RECORDS FOR THIS TASK —
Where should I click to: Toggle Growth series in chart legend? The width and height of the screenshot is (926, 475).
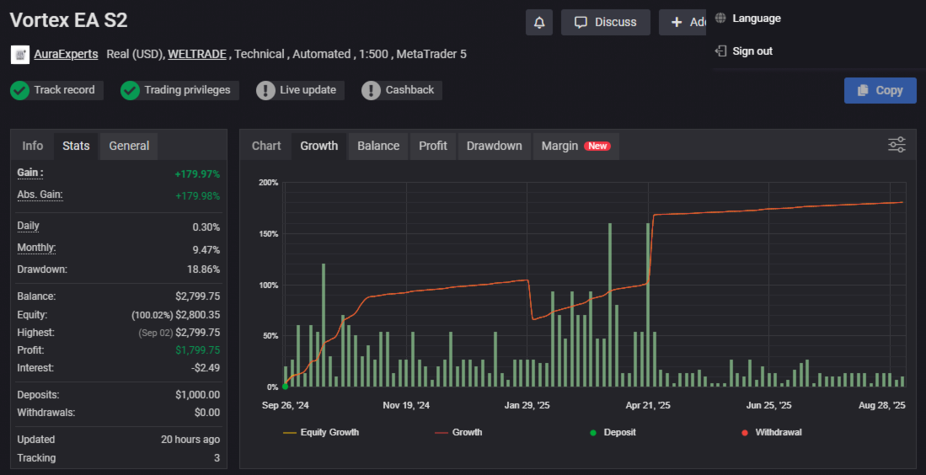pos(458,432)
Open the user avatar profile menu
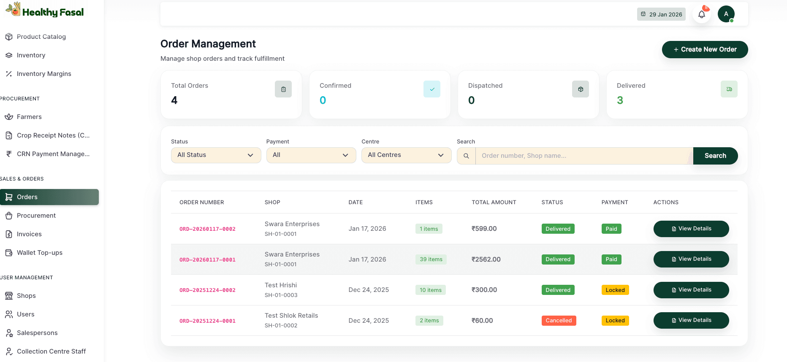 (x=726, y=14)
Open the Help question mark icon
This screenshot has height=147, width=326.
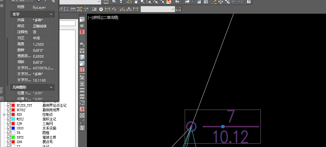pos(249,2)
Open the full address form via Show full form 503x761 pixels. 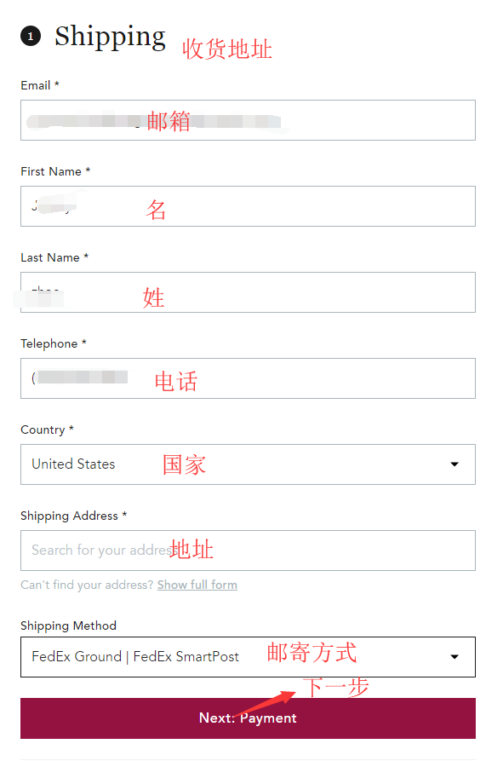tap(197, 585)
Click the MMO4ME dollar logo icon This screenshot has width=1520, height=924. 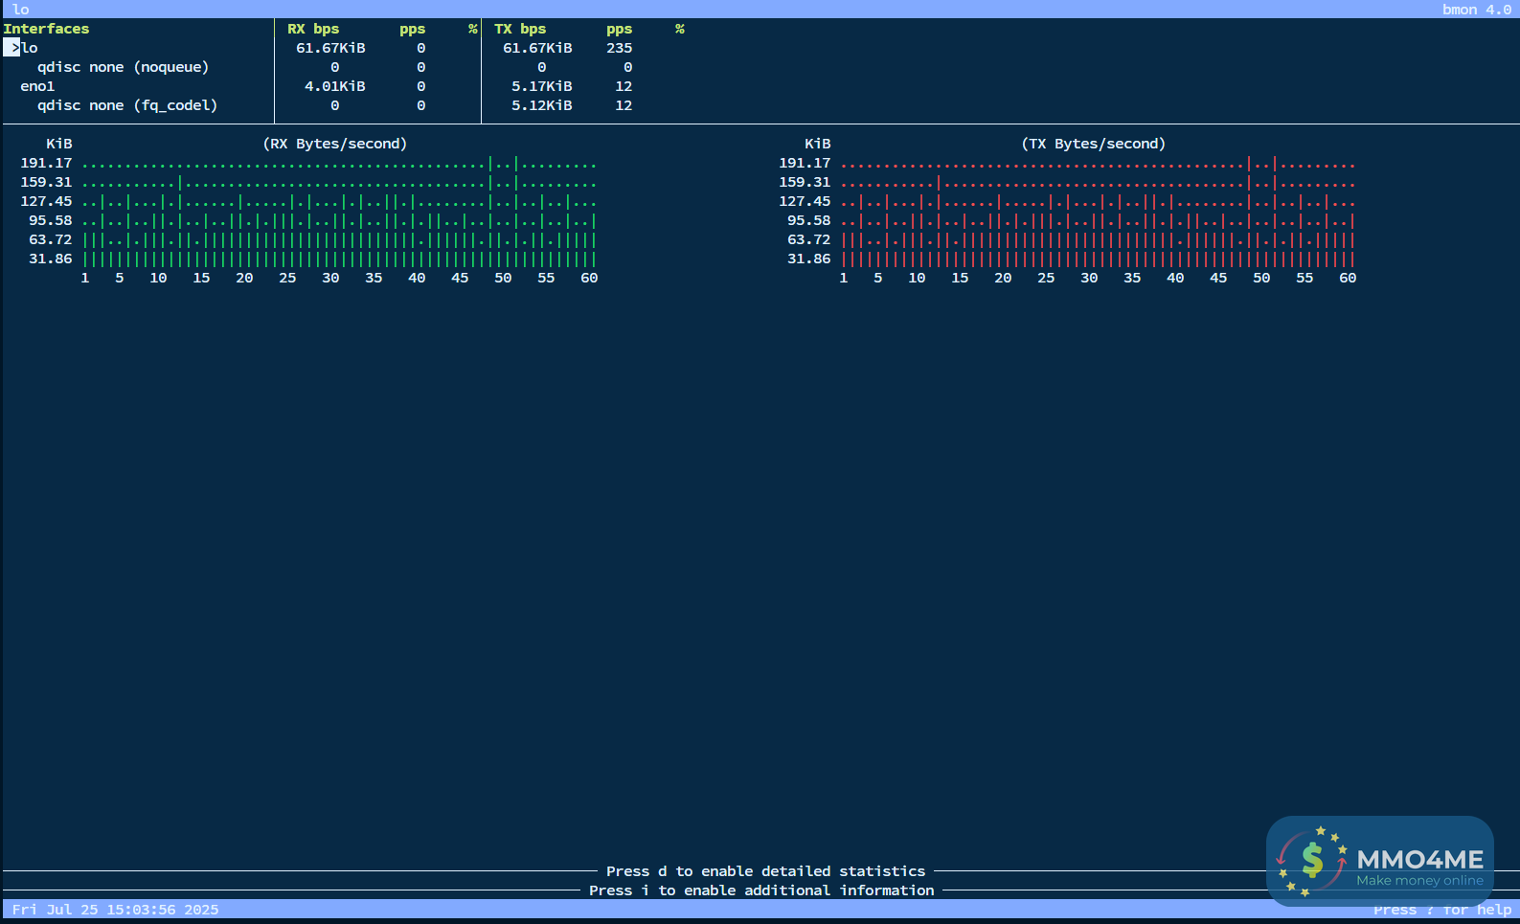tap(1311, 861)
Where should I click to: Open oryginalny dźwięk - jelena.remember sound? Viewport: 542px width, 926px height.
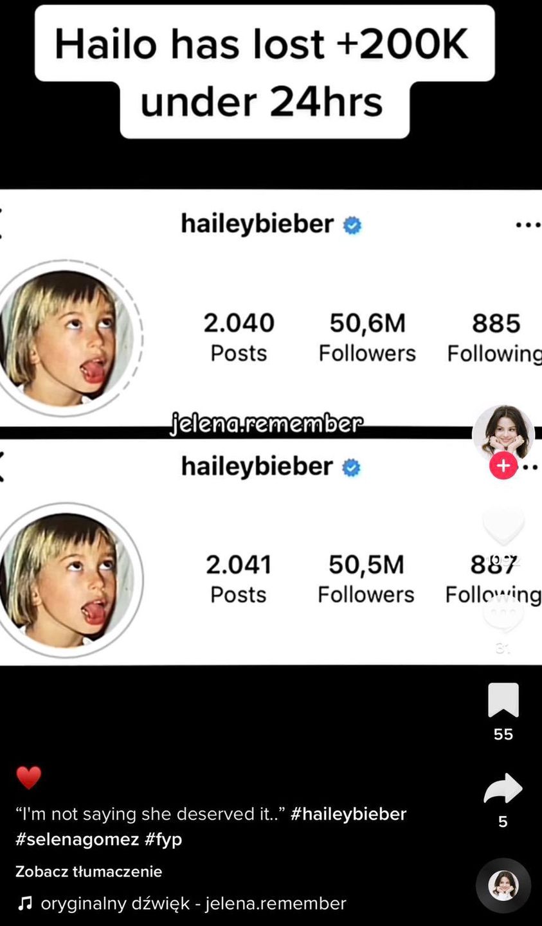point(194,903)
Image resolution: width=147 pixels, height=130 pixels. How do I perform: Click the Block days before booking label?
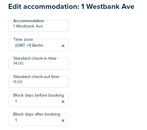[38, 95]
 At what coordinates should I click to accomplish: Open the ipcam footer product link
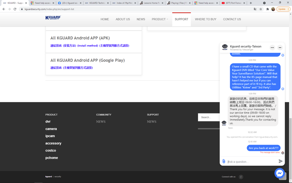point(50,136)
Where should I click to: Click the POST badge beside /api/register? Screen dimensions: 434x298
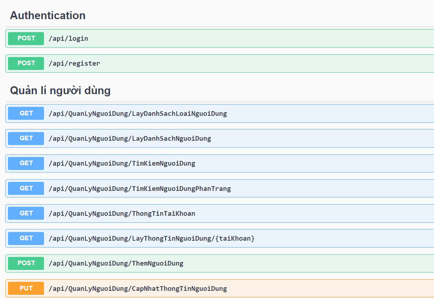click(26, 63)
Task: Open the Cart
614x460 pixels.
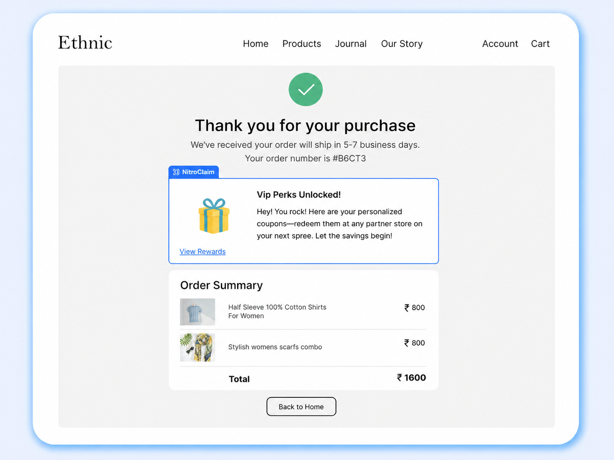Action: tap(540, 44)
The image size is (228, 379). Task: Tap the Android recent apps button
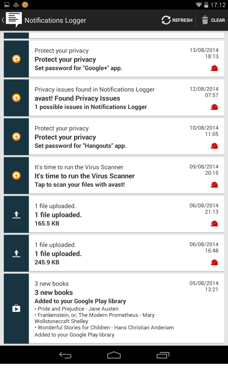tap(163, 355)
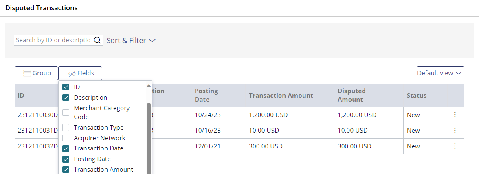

WHAT THE TASK ASKS — In your answer, copy exactly the lines running from the line with "Task: Open the Cart" to the end of the material above, both included, and omit all pictures.

ANSWER BOX —
Task: Open the Cart
614x460 pixels.
Action: tap(540, 44)
The image size is (228, 379). Task: Tap the Android recent apps button
tap(163, 355)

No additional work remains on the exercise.